The award was established in 2018 to recognize teacher educators, those who prepare future instructors and train them to provide exemplary education in their eventual classrooms.

Campbell, WT’s Dr. Helen Piehl Professor of Education, is the chair of the Leadership in Curriculum and Instruction Master of Education program.

She joined WT in 2005 after earning her bachelor, master and doctoral degrees from Texas Tech University. She is the author of several articles published in national and state journals and is a member of the Association for Science Teacher Education, the National Science Teaching Association, the North American Association for Environmental Education and the Science Teachers Association of Texas.

Campbell said she is honored to receive the award because she shares a passion with the Mozolas for teaching STEM subjects.

“They have been such strong supporters of STEM initiatives in our department, and I love teaching those subjects, especially outdoors,” Campbell said. “So much learning can occur outside the four walls of a classroom, and it is a joy to share these methods with my students. In addition to our classroom learning, we look at outdoor lessons on campus, at the Amarillo Botanical Gardens and at Medi Park. Learning outside has so many benefits.”

Simmons, WT’s Dr. Lanna Hatton Professor of Learning Disabilities, is director of the WT Center for Learning Disabilities. She earned degrees at Lubbock Christian University and Texas Tech University, and joined WT in 2017. She is actively involved in service to educators, families, and students with learning differences and developmental disabilities in the Panhandle and statewide. She is a member of the Texas Educational Diagnosticians Association, the Council for Exceptional Children, Learning Disabilities Association and the Council for Learning Disabilities.

Simmons said she’s honored to be recognized for working with undergraduate education students.

“I love getting to instill a love of learning in students, collaborate with families and the opportunity to research a field of study in great need,” Simmons said. “This award will allow me to further instructional planning in my courses.”

Williams, an associate professor of education, is a WT graduate who earned both her bachelor’s and master’s degrees at the University, as well as a doctoral degree from Texas Tech. She is the director of the Williams Children’s Literature Collection and Reading room and teaches children’s literature, reading and early childhood courses. She is a member of the International Literacy Association and the National Association for the Education of Young Children.

Williams said the Mozolas’ long-standing support of the department is encouraging.

“The award will allow me to become a better educator by furthering my research interests or participating in a specialized professional development course,” Williams said. “I like to think that I might pay this generous gift forward as I teach, train and help preservice teachers become all they can be in a classroom.”

Educating the educators is baked into WT’s history.

WT opened in 1910 as West Texas State Normal College, a school that trained teachers. Today, about 75 percent of all teachers and administrators throughout the Panhandle region have at least one degree or certificate from WT.

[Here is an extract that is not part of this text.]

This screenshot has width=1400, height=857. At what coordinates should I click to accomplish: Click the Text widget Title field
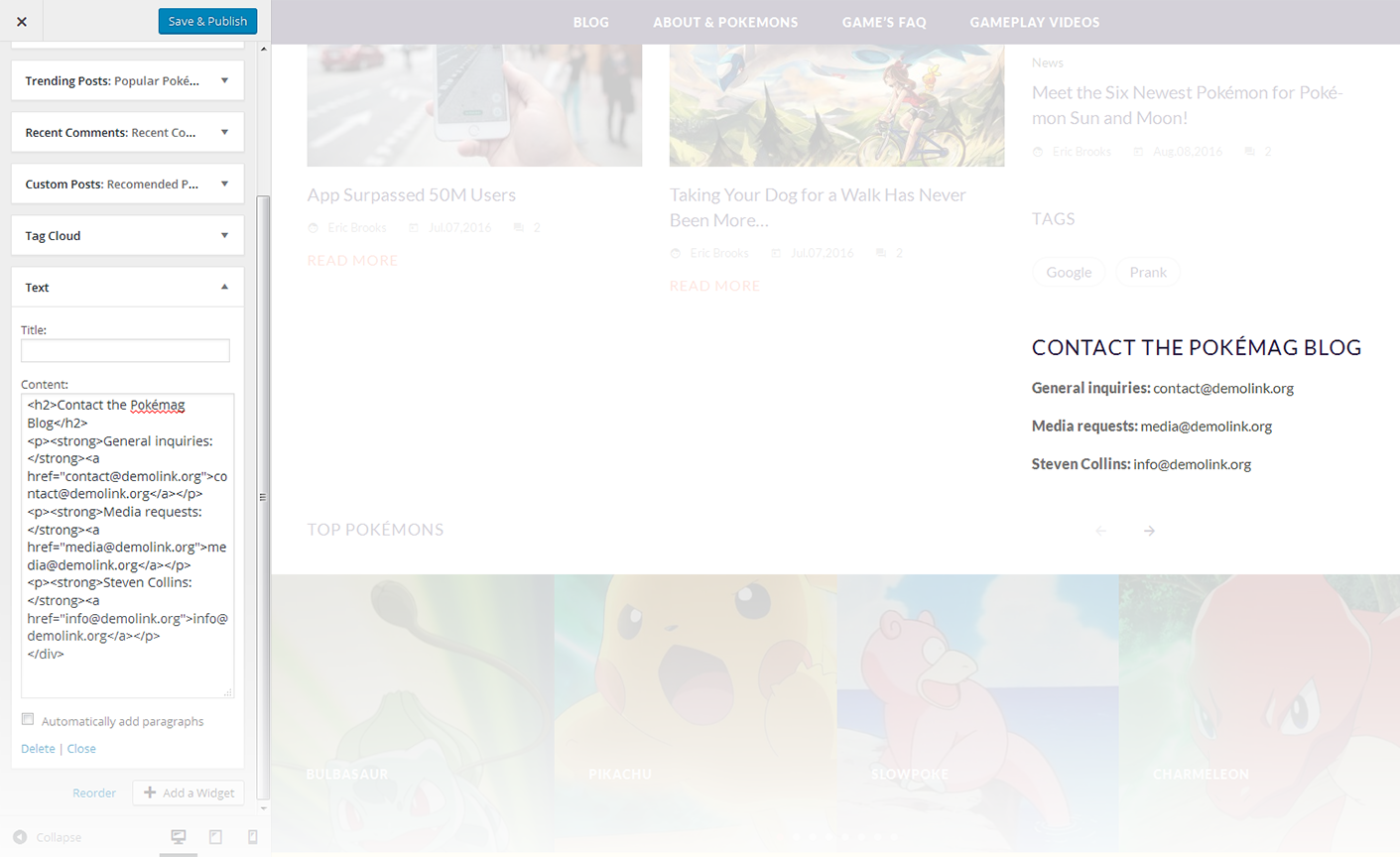125,350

In addition to teachers and school administrators, the Terry B. Rogers College of Education and Social Sciences is responsible for the preparation of school psychologists, social work professionals, and students for graduate programs in psychology, sociology, the law and public services and administration, as well as direct engagement with the community through its programs in criminal justice and emergency management administration. The College currently serves more than 1,700 students, making it the second-largest College at WT.

Recruiting and retaining the best faculty and staff members is a key component of the University’s long-range plan, WT 125: From the Panhandle to the World.

That plan is fueled by the historic, $125 million One West comprehensive fundraising campaign. To date, the campaign — which publicly launched in September 2021— has raised more than $125 million and will continue through 2025.